Information supplied below:

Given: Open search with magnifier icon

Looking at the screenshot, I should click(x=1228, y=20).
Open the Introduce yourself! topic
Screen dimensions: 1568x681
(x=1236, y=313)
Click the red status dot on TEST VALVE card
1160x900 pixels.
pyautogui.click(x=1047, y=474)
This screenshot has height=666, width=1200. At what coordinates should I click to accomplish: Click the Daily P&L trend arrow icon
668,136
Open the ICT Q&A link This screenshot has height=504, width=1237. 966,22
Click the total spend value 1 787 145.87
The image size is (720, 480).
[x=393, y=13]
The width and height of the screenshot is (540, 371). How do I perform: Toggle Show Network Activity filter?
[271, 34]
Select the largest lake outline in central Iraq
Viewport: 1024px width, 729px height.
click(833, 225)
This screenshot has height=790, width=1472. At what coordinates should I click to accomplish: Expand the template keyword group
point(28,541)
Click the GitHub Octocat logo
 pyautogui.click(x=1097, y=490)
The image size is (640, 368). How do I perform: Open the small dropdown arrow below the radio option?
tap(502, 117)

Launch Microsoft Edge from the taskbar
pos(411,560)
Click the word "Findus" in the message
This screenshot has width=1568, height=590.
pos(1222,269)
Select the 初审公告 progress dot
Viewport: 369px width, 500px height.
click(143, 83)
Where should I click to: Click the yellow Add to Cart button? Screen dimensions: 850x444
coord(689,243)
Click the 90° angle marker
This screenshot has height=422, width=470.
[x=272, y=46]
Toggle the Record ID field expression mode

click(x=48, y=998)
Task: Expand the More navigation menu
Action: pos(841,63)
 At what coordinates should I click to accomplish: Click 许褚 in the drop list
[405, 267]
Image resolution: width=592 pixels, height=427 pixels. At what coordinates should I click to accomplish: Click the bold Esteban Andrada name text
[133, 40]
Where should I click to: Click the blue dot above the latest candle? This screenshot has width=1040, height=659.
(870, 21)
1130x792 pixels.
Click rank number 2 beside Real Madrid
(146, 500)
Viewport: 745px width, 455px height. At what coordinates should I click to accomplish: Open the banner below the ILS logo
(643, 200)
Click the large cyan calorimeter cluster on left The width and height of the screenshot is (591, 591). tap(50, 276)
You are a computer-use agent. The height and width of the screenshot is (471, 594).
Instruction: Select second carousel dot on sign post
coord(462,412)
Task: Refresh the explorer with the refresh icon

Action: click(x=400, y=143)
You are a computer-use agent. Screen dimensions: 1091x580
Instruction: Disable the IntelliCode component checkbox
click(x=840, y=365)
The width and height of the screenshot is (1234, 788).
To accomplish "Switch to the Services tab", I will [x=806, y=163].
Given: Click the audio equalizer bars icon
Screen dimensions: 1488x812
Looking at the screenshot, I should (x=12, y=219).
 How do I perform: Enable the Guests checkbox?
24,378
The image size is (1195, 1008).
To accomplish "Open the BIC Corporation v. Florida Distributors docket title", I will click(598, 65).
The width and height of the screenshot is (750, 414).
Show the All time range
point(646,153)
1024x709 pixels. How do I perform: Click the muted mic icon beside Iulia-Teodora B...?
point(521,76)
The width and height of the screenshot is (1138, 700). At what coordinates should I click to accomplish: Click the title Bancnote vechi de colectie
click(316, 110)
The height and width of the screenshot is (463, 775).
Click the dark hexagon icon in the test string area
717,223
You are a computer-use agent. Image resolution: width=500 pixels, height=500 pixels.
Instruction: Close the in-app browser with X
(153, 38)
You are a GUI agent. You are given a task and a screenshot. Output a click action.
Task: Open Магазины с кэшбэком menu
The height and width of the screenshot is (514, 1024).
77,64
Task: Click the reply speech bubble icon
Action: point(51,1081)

End of Information supplied.

(Goal of the exercise): Word for word, return each of the entries.

(Output of the exercise):
Given: Open search with magnifier icon

Looking at the screenshot, I should click(x=1228, y=20).
Open the Introduce yourself! topic
Screen dimensions: 1568x681
(x=1236, y=313)
Click the red status dot on TEST VALVE card
1160x900 pixels.
pyautogui.click(x=1047, y=474)
This screenshot has height=666, width=1200. At what coordinates should I click to accomplish: Click the Daily P&L trend arrow icon
668,136
Open the ICT Q&A link This screenshot has height=504, width=1237. 966,22
Click the total spend value 1 787 145.87
The image size is (720, 480).
[x=393, y=13]
The width and height of the screenshot is (540, 371). How do I perform: Toggle Show Network Activity filter?
[271, 34]
Select the largest lake outline in central Iraq
Viewport: 1024px width, 729px height.
click(833, 225)
This screenshot has height=790, width=1472. At what coordinates should I click to accomplish: Expand the template keyword group
point(28,541)
Click the GitHub Octocat logo
 pyautogui.click(x=1097, y=490)
The image size is (640, 368). How do I perform: Open the small dropdown arrow below the radio option?
tap(502, 117)

Launch Microsoft Edge from the taskbar
pos(411,560)
Click the word "Findus" in the message
This screenshot has width=1568, height=590.
pos(1222,269)
Select the 初审公告 progress dot
Viewport: 369px width, 500px height.
click(143, 83)
Where should I click to: Click the yellow Add to Cart button? Screen dimensions: 850x444
coord(689,243)
Click the 90° angle marker
This screenshot has height=422, width=470.
[x=272, y=46]
Toggle the Record ID field expression mode

click(x=48, y=998)
Task: Expand the More navigation menu
Action: pos(841,63)
 At what coordinates should I click to accomplish: Click 许褚 in the drop list
[405, 267]
Image resolution: width=592 pixels, height=427 pixels. At what coordinates should I click to accomplish: Click the bold Esteban Andrada name text
[133, 40]
Where should I click to: Click the blue dot above the latest candle? This screenshot has width=1040, height=659.
(870, 21)
1130x792 pixels.
Click rank number 2 beside Real Madrid
(146, 500)
Viewport: 745px width, 455px height. At what coordinates should I click to accomplish: Open the banner below the ILS logo
(643, 200)
Click the large cyan calorimeter cluster on left The width and height of the screenshot is (591, 591). tap(50, 276)
You are a computer-use agent. The height and width of the screenshot is (471, 594).
Instruction: Select second carousel dot on sign post
coord(462,412)
Task: Refresh the explorer with the refresh icon

Action: click(x=400, y=143)
You are a computer-use agent. Screen dimensions: 1091x580
Instruction: Disable the IntelliCode component checkbox
click(x=840, y=365)
The width and height of the screenshot is (1234, 788).
To accomplish "Switch to the Services tab", I will [x=806, y=163].
Given: Click the audio equalizer bars icon
Screen dimensions: 1488x812
Looking at the screenshot, I should (x=12, y=219).
 How do I perform: Enable the Guests checkbox?
24,378
The image size is (1195, 1008).
To accomplish "Open the BIC Corporation v. Florida Distributors docket title", I will click(598, 65).
The width and height of the screenshot is (750, 414).
Show the All time range
point(646,153)
1024x709 pixels. How do I perform: Click the muted mic icon beside Iulia-Teodora B...?
point(521,76)
The width and height of the screenshot is (1138, 700). At what coordinates should I click to accomplish: Click the title Bancnote vechi de colectie
click(316, 110)
The height and width of the screenshot is (463, 775).
Click the dark hexagon icon in the test string area
717,223
You are a computer-use agent. Image resolution: width=500 pixels, height=500 pixels.
Instruction: Close the in-app browser with X
(153, 38)
You are a GUI agent. You are given a task and a screenshot. Output a click action.
Task: Open Магазины с кэшбэком menu
The height and width of the screenshot is (514, 1024).
77,64
Task: Click the reply speech bubble icon
Action: point(51,1081)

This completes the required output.